Arakanlı Müslümanlar feryat ediyor!

Arakanlı Müslümanlar feryat ediyor!

Arakan'da yaşayan Müslümanlar büyük baskı ve şiddet altında hayat mücadelesi veriyor

Müslümanları soykırımla bitirmeye niyetli olan Budist çeteler, şu ana kadar sayısı tespit edilemeyen binlerce Müslümanı insanlık dışı yöntemlerle katletti.

Bunun adı: Sistematik Soykırım

Dünyanın sessiz bakışları arasında Myanmar'ın batısındaki Arakan bölgesinde Rohingya Müslümanlarına yönelik vahşet, dehşet verici boyutlara ulaştı. Genç kızlar tecavüze uğrarken, camiler ve evler içlerindeki kadın, çocuk ve yaşlılarla ateşe veriliyor. Binlerce müslümanın zorla göç ettirildiği ülkede, küçük çocuklar elleri bağlanıp nehre atılıyor. Arakan'da sadece bir günde bine yakın insan vahşi yöntemlerle katlediliyor.

Bizden başka müslüman var mı?

Ham veriler —
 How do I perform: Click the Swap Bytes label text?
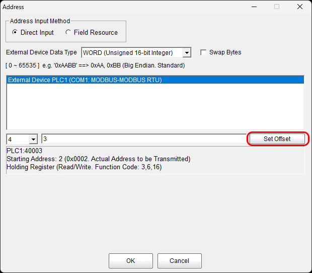(x=225, y=52)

Yapılacak işler —
1/ Arakanlı Müslümanlarla ilgili metinde "Dünyanın sessiz bakışları arasında" diye başlayan paragrafı, ana bilgilerini koruyarak madde madde yeniden yazın.
2/ Arakanlı Müslümanlarla ilgili metni son cümlesinden itibaren sürdürün.

Görev sonuçları —
1/
- Myanmar'ın batısındaki Arakan bölgesinde Rohingya Müslümanlarına yönelik vahşet, dünyanın sessiz bakışları arasında dehşet verici boyutlara ulaştı.
- Genç kızlar tecavüze uğruyor.
- Camiler ve evler içlerindeki kadın, çocuk ve yaşlılarla birlikte ateşe veriliyor.
- Binlerce Müslüman zorla göç ettiriliyor.
- Küçük çocuklar elleri bağlanıp nehre atılıyor.
- Arakan'da sadece bir günde bine yakın insan vahşi yöntemlerle katlediliyor.

2/
Arakan'da Müslüman köylerine elektrik verilmiyor, Müslümanların cep telefonu kullanması yasak, kullananlara 6 ay hapis cezası var. Erkekler yakalanmamak için dağlara kaçıyor. Kadınlar tecavüze uğramamak için denize atlıyor.

Arakanlı Müslümanlar feryat ediyor: Bizden başka Müslüman var mı, varsa acımızı hissederdi.

"Müslüman kanı ucuz"

Katliamlar Arakan'da yıllardan beri devam ediyor. Dünya seyirci kalıyor çünkü Müslüman kanı ucuz ve sahipsiz. Bu olayların temel nedeni Müslümanların temel merkezli birlik ve beraberlik içerisinde olmamasıdır. Dağınık yapının caydırıcılığı yok. İslam Konferansı, Arap Birliği gibi birlikler kağıt üzerinde var. Türkiye'den sivil toplum kuruluşlarından zaman zaman yardım gidiyor ama yetmiyor.

Güneydoğu Asya ülkesinde Budist çetelerce katledilen Müslümanlar şimdi de ülkelerinden sürgün edilmek isteniyor. Müslümanlar diri diri yakılarak katlediliyor, evlerinden ediliyor. İnsani Yardım Vakfı'nın (İHH) raporuna göre son olaylarda binden fazla Müslüman öldü, 90 binden fazla Müslüman evsiz kaldı. Ülkede Müslüman nüfusun yoğun olarak bulunduğu Arakan bölgesinde her gün tecavüzler, ev yakmalar, toplu sürgünler ve katliamlar gerçekleştiriliyor.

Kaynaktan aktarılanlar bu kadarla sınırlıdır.